Moscow’s war on Ukraine and the ferocious financial backlash
it’s unleashed are not only inflicting an economic catastrophe on President
Vladimir Putin’s Russia. The repercussions are also menacing the global
economy, shaking financial markets and making life more perilous for everyone
from Uzbek migrant workers to European consumers to hungry Yemeni families.

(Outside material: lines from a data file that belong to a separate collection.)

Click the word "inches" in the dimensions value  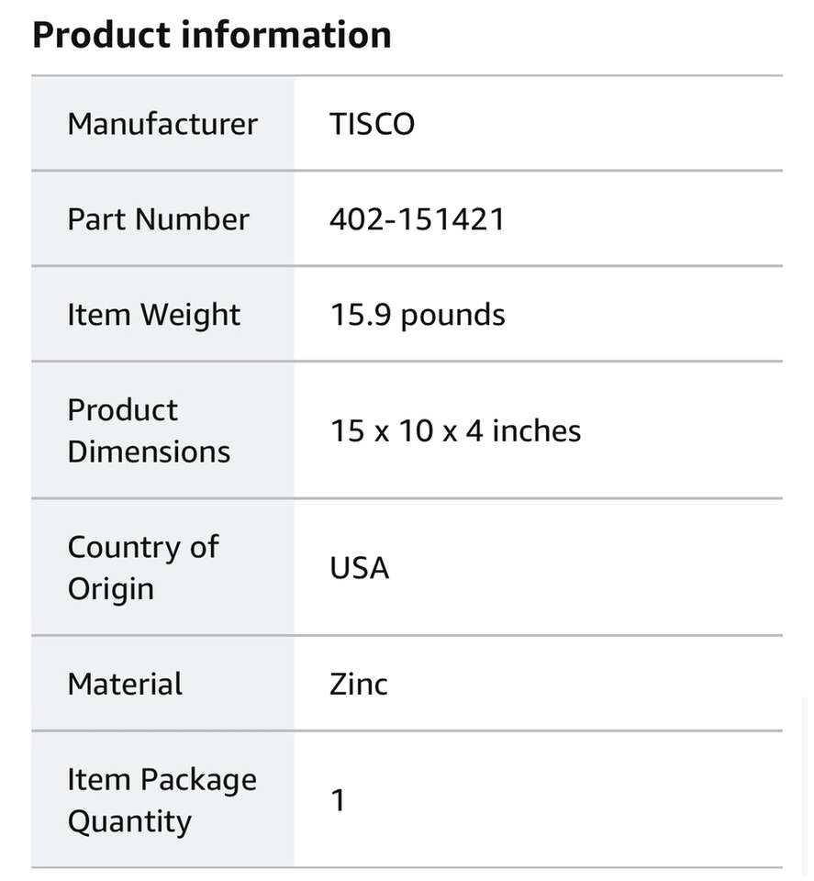536,430
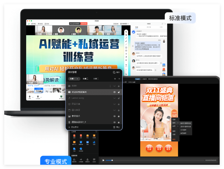
Task: Open the 场景一 scene dropdown
Action: point(74,79)

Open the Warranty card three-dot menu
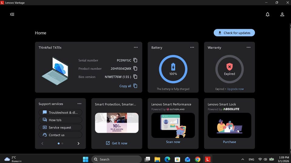click(x=249, y=47)
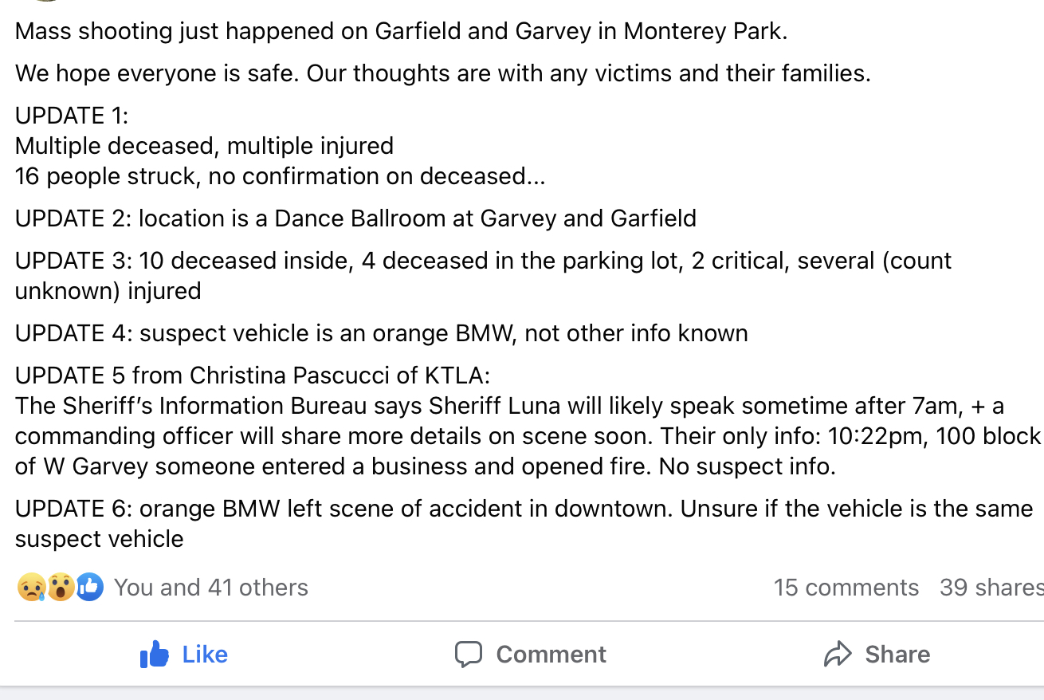Click the UPDATE 6 accident in downtown line
Viewport: 1044px width, 700px height.
click(x=524, y=524)
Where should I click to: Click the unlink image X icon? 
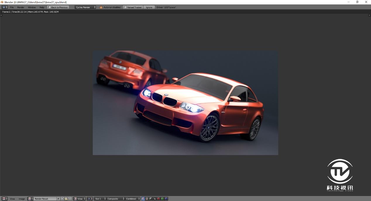[x=70, y=199]
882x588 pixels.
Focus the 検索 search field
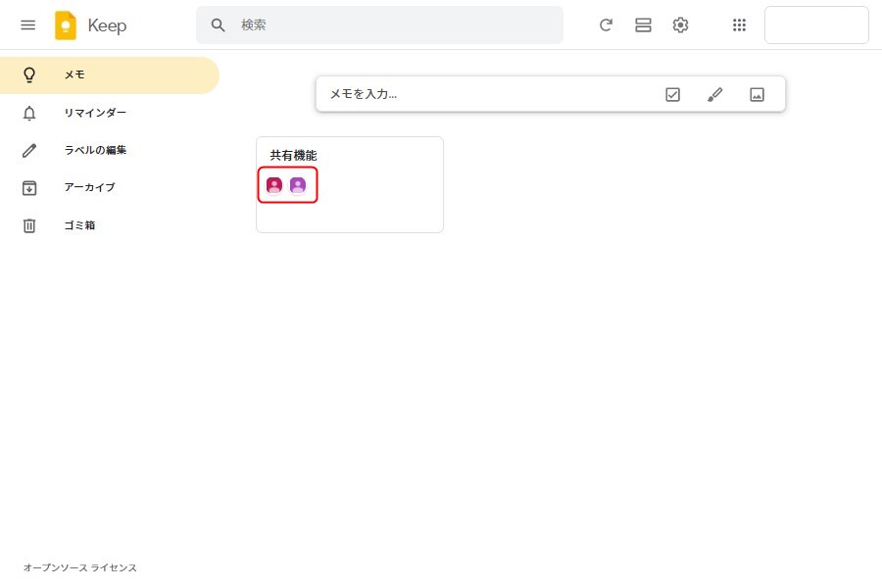coord(392,25)
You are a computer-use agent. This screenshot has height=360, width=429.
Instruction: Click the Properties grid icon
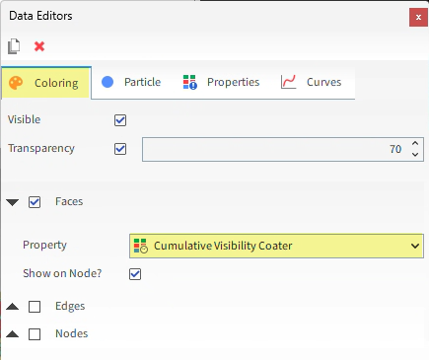[189, 82]
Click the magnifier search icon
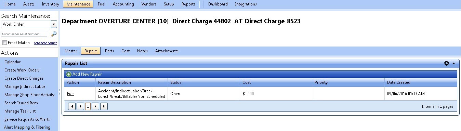 pyautogui.click(x=54, y=34)
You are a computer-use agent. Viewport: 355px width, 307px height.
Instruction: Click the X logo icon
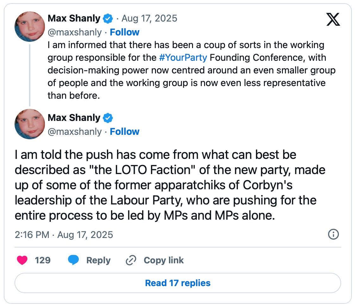333,19
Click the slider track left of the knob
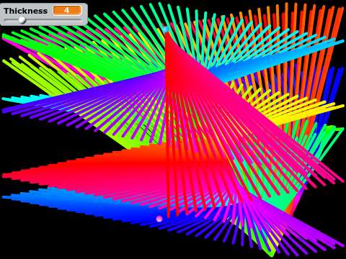 [x=11, y=20]
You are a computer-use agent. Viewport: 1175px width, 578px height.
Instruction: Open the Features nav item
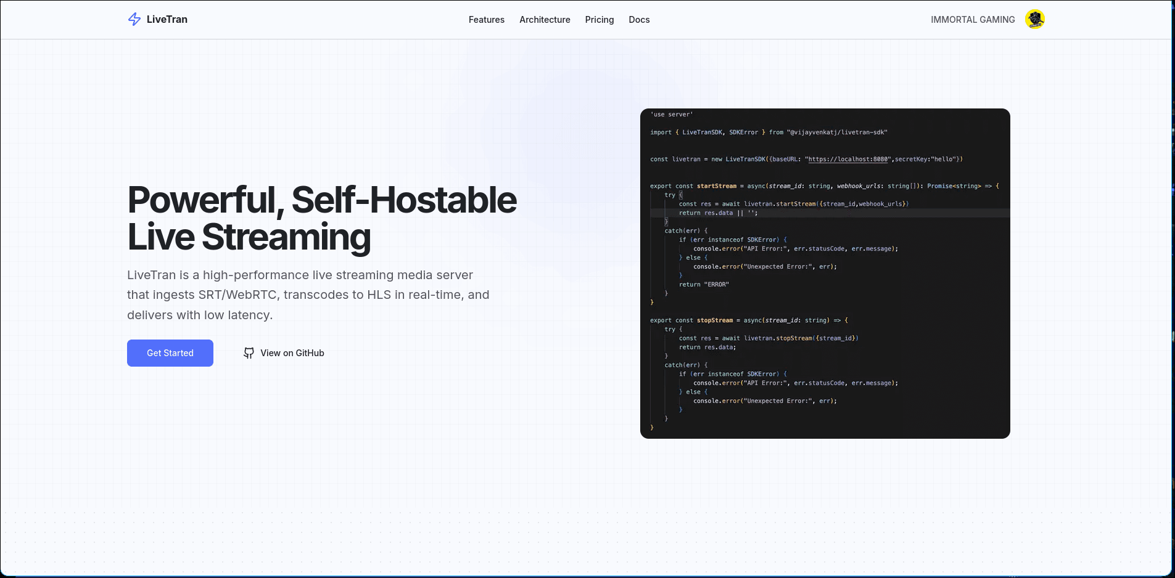[486, 20]
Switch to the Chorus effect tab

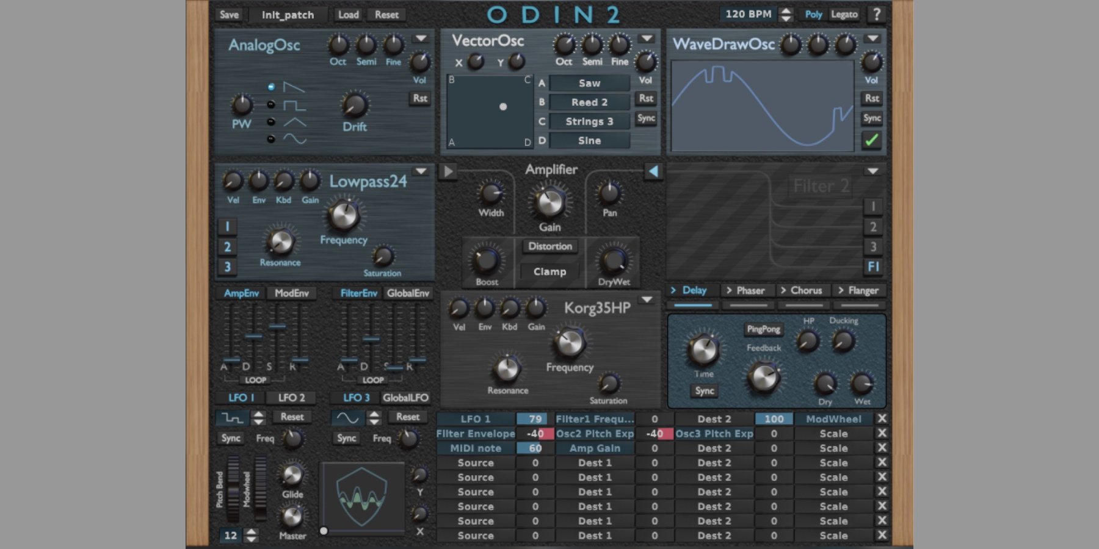802,291
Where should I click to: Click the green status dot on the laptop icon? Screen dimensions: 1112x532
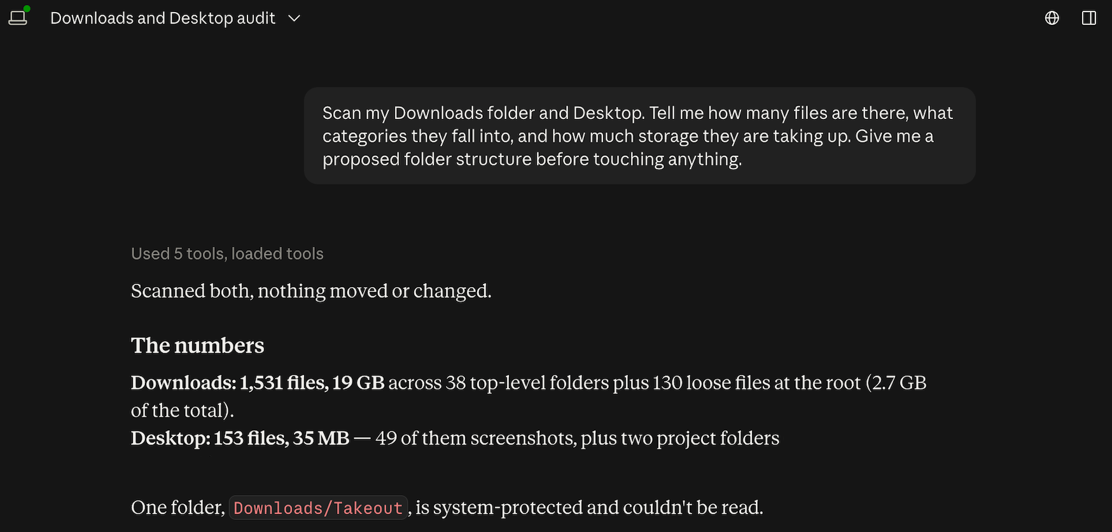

Even before Putin’s troops invaded Ukraine, the global
economy was straining under a range of burdens: Surging inflation. Tangled
supply chains. Tumbling stock prices.
The Ukraine crisis both magnified each threat and
complicated the potential solutions.
“We are actually in uncharted territory,” said Clay Lowery,
executive vice president at the Institute of International Finance, a trade
group of global banks. “We know there are consequences that we cannot
predict.’’
For now, at least, the damage to the overall global economy
appears to be relatively slight, if only because Russia and Ukraine are not
economic powerhouses. Important as they are as exporters of energy, precious
metals, wheat and other commodities, the two together account for less than 2%
of the world’s gross domestic product. Most major economies have only limited
trade exposure to Russia: For the U.S., it’s 0.5% of total trade. For China,
around 2.4%.
Barring a major escalation of the war — far from impossible
— “the effects on the U.S., China and most of the emerging world should be
limited,” said Adam Slater, lead economist at Oxford Economics. He foresees
only a 0.2% drop in global GDP this year.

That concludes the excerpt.